• _Data_
::::::::::
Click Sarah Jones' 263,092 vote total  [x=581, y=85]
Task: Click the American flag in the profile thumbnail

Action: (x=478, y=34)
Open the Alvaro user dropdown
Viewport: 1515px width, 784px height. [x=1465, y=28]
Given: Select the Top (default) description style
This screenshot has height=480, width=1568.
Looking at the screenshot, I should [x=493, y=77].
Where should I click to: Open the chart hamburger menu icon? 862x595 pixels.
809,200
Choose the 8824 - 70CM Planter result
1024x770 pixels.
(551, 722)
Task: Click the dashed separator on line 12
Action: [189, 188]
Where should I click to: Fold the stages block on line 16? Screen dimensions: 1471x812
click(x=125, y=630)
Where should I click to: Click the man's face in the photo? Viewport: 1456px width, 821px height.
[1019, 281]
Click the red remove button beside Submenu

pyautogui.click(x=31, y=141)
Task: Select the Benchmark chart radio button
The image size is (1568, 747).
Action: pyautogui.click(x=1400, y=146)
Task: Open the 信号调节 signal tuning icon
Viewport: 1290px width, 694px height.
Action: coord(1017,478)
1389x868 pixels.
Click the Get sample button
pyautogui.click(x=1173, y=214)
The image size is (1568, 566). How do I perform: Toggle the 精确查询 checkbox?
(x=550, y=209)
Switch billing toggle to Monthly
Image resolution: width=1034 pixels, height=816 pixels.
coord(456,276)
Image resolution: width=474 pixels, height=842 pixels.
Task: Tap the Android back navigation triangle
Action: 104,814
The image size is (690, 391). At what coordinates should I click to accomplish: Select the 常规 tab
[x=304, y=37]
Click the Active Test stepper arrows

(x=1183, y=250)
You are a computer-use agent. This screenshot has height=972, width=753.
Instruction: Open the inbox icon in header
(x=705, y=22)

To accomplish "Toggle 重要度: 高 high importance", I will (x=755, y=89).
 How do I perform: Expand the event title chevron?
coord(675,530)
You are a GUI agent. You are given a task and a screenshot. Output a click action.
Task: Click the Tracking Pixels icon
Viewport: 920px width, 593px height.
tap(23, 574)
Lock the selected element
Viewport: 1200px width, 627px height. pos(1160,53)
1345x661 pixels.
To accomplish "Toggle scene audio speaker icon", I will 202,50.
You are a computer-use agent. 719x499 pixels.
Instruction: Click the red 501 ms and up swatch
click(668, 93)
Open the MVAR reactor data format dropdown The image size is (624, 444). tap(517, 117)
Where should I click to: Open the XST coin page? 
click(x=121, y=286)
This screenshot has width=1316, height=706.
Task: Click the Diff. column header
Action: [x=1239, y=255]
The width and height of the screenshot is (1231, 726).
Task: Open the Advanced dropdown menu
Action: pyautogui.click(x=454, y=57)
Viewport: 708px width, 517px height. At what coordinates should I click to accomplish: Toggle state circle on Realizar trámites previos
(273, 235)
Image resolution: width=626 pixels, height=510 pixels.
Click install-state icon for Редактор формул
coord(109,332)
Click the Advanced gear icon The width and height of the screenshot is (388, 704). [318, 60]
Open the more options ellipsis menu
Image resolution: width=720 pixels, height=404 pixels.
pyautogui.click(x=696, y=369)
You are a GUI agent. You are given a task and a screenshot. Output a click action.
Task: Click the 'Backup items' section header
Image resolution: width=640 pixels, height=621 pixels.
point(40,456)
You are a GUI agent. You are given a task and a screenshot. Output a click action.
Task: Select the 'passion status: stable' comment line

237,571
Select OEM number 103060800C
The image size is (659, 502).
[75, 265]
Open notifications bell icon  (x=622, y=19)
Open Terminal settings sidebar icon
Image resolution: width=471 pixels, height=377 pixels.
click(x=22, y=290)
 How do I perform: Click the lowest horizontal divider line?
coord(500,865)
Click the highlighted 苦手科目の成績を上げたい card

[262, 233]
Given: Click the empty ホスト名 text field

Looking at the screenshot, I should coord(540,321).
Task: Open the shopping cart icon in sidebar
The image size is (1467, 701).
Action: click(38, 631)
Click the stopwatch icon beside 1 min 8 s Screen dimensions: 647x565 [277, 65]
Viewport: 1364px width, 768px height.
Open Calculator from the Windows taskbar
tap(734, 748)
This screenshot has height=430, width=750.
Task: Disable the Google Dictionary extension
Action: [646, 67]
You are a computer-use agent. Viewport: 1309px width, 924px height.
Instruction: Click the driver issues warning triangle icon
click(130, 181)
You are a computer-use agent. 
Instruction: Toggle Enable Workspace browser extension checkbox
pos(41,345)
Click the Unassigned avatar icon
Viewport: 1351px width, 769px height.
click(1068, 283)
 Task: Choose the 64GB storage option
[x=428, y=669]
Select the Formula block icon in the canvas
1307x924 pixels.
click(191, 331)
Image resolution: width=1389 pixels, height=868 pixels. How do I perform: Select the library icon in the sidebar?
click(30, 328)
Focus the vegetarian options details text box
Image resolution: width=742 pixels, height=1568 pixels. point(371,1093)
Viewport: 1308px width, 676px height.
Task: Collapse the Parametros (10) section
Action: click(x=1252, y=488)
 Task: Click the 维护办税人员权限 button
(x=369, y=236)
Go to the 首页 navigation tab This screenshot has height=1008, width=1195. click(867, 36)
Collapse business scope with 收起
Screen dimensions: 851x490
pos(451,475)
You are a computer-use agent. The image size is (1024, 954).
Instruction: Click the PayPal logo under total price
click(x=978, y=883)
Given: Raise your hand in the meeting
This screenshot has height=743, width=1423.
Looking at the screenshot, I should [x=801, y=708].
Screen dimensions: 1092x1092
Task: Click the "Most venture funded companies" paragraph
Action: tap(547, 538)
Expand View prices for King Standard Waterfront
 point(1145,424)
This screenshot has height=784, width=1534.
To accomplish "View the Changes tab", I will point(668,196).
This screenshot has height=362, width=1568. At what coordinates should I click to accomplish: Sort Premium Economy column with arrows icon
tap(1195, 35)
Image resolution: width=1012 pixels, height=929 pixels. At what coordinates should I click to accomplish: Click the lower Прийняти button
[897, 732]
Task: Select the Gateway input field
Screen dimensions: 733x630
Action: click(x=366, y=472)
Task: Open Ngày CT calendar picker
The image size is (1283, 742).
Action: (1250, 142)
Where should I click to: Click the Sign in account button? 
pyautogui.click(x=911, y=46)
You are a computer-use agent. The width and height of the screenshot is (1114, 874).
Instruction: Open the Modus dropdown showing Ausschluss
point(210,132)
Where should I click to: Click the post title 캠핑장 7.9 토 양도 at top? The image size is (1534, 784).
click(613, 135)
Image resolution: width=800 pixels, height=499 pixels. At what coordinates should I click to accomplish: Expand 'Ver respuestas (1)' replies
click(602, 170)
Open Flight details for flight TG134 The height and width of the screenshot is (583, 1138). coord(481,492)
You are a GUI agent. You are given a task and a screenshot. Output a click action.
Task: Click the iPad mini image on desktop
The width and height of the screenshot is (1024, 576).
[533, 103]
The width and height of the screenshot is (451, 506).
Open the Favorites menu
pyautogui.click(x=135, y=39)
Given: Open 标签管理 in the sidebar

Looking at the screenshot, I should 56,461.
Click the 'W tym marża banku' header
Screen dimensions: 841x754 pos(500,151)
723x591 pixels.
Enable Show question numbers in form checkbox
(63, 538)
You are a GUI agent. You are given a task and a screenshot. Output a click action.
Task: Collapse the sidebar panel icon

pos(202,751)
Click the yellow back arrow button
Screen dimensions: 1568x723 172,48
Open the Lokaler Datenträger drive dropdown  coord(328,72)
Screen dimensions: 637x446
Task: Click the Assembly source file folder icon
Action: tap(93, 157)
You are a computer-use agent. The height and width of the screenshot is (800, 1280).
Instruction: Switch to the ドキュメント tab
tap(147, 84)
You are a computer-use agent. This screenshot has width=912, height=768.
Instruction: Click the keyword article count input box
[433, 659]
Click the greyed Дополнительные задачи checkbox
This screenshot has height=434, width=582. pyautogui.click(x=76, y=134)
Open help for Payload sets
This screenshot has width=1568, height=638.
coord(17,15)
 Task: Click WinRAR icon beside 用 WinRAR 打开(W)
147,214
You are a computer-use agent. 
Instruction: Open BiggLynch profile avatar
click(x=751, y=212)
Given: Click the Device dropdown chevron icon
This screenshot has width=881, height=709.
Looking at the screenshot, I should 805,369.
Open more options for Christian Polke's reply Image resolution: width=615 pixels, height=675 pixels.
::::::::::
• _Instructions to follow_
The lines above, starting at the one with "Where should I click to: Open the XST" and ending at the one with "Image resolution: width=626", are the only ones to return, exactly as written.

• _Answer to this problem_
Where should I click to: Open the XST coin page? 
click(x=121, y=286)
This screenshot has width=1316, height=706.
Task: Click the Diff. column header
Action: [x=1239, y=255]
The width and height of the screenshot is (1231, 726).
Task: Open the Advanced dropdown menu
Action: pyautogui.click(x=454, y=57)
Viewport: 708px width, 517px height. At what coordinates should I click to accomplish: Toggle state circle on Realizar trámites previos
(273, 235)
Image resolution: width=626 pixels, height=510 pixels.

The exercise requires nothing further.